Landscapes and clay:

Over the last year, my exploration of landscape – specifically linked to places of extraction (of clay, rocks and minerals linked to ceramic manufacture) and / or  production (i.e. the sites of potteries / workshops etc.), has led me back to the concept of palimpsest. The essence of this idea, can be summarized as a surface scraped clean – to be used again, originally relating to the historic re-use of vellum (an ancient material for the production of books), which in the Medieval period was in short supply.

The concept has been translated to a way of viewing landscape by W.G. Hoskins, in his seminal work The Making of the English Landscape (1970) in which he illustrated how palimpsest could be used to describe the landscape itself, as a series of cumulative layers, holding evidence of human activity and a patchwork of clues that could be used to understand changes in human society and economy, and our relationship with the natural environment. My intention was to place this concept centrally in the last creative part of the MA.

Photographs for the MA will go on show for assessment on the 26th January in the basement gallery at Corsham Court. It is not a public show – as our MA Show is booked in to tie in with other MA shows at the School of Art and Design at Sion Hill on the 23rd September.

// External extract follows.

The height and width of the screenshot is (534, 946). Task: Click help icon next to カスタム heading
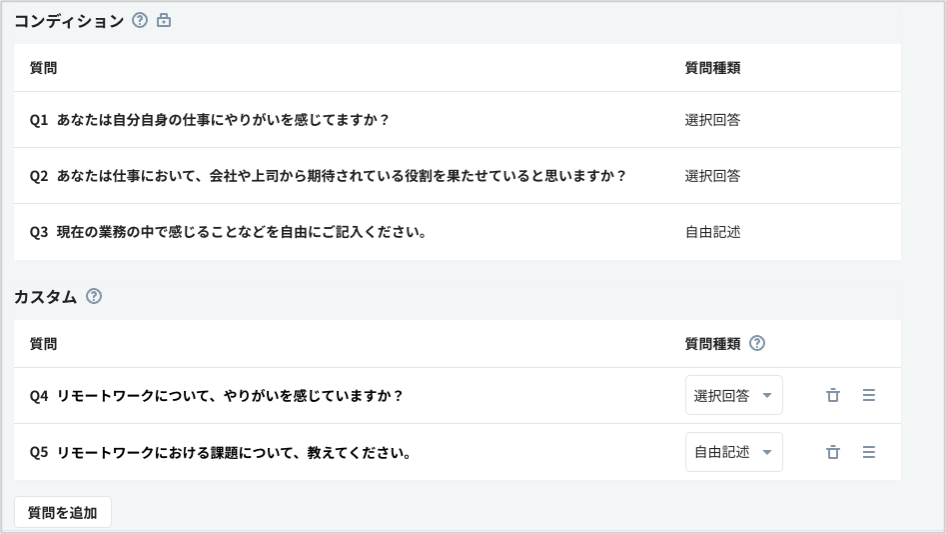94,296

They will also go on show as part of my first public exhibition in the Autumn at Dean Clough, Halifax, which has just been confirmed….(more to follow). The photograph of Titterstone Clee Hill, shown below follows the line of enquiry introduced above. Layers and features are highlighted, but the exact nature, background, detail of these – is another story….

Ref: W, G. Hoskins (1970) The Making of the English Landscape. Penguin.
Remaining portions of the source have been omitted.